PTX =
Parallel Thread Execution is a pseudo-assembly language used in nVidia's CUDA programming environment. The 'nvcc' compiler translates code written in CUDA, a C-like language, into PTX, and the graphics driver contains a compiler which translates the PTX into something which can be run on the processing cores.
I see that "OpenCL" is listed above the LLVM box on the Ocelot page, but I'm not sure why; It is known that several OpenCL toolchains (Nvidia, ATI, RapidMind) make use of LLVM, but it is unclear in what capacity they are used. For the sequence you described (PTX->OpenCL->GPU), there would have to be an OpenCL backend for LLVM. As far as I know, no such backend is publically available, and another compiler would be necessary to take the OpenCL source code down to PTX (from whence it came) and then the driver would JIT that PTX for your specific GPU model.
> i am curious whether the analysis stages can improve the code.
Ihe conventional wisdom is that any series of analyses that takes you from representation X, through one or more other representations, and back to X can only make things worse, assuming that the JIT from PTX to GPU machine code isn't horrendous.
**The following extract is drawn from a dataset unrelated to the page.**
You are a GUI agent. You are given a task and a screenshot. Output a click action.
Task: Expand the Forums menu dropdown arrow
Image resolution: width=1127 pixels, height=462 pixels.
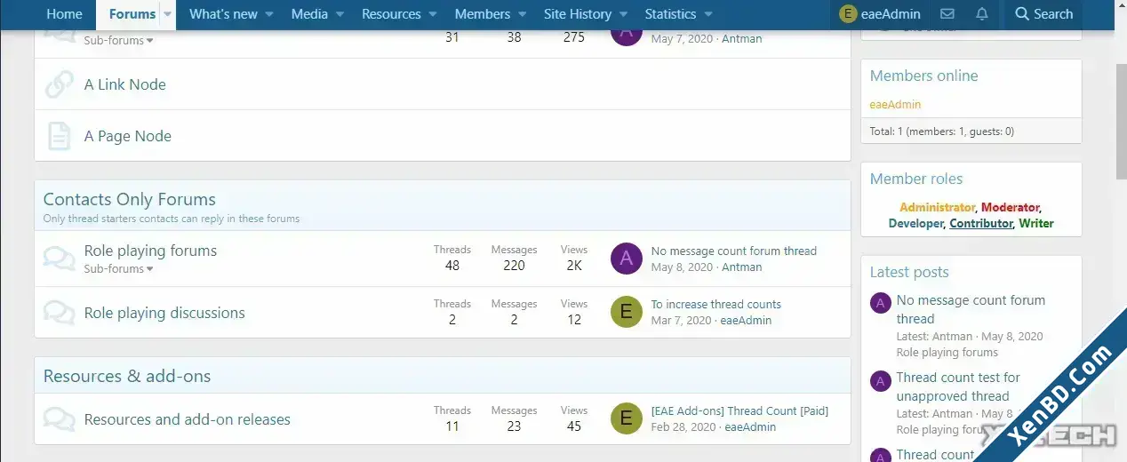click(x=166, y=14)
This is because any analyses, optimizations, and transformations need to be conservative to maintain correctness, and high-level semantic information about the parallelism inherent in the application is usually lost in each translation step. In this particular case it might not be so bad, as long as the LLVM IR is rich enough to faithfully represent the Cooperative Thread Array (CTA) semantics in PTX and not flatten them to SPMD code. My intuition, however, is that it's not; LLVM was designed as a fairly generic virtual machine that would faithfully represent most CPU-like execution models, and hardware CTAs (also called 'warps' in Nvidia parliance) are mostly a GPU-only phenomenon. CPUs have SIMD units (e.g. SSE, MMX, Altivec, NEON), but the execution model there is fundamentally different than the GPU.
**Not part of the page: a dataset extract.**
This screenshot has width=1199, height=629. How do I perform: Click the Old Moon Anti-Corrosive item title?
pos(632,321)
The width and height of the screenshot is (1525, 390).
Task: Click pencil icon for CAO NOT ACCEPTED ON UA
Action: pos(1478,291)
Once the GT300 series hits the shelves that problem will be largely mitigated though, they're supposed to be mostly independent, with a 'variable warp' size.
Of course that will introduce a new level of complexity to the optimization problem.
i don't understand this either. "wariable warp size" sounds like a small efficiency fix for when things aren't multiples of 32, or when they exceed 512. a "variable warp size" doesn't alter the fundamental problem SIMD approach - you've still got a multiprocessor with slave processors that are doing very similar work.
for me, the big advances in fermi are a unified address space and some kind of cache for the global memory. neither of those change the paradigm, but they may make life significantly simpler when programming the thing.
Multiples of 32 are nice, multiples of 1 are better :)
(and let's hope it goes that far down), that would make things a lot easier as well.
Unified address space I assume you mean across multiple GPUs ? Global memory cache is a double edged sword, that eats in to the transistor budget at a very rapid pace, effectively you already have a cache, you just have to fill it yourself.
GPU programming is definitely a step back in the ease with which you can write programs, but if your problem maps well on to a GPU the speed increases are simply astounding. What would have taken you a cluster with 100 boxes now sits under your desk and consumes 250 watt tops. That's really very impressive.
The way intel seems to edge in to gpu territory and nvidia into cpu territory will make for some interesting stuff happening in the next couple of years.
I believe the reference to unified address space is in reference to #6 in the PDF linked below and caches #4. I agree that the unified memory address space will be wonderful as managing all the various hierarchies by hand is a pain.
It's going to be really hard to graft that on there given the fact that a lot of the computational horsepower is directly related to the bandwidth to the 'local' memory store. That would mean that the local memory store somehow has to be turned in to a cache that stays coherent across many 100's of processing units.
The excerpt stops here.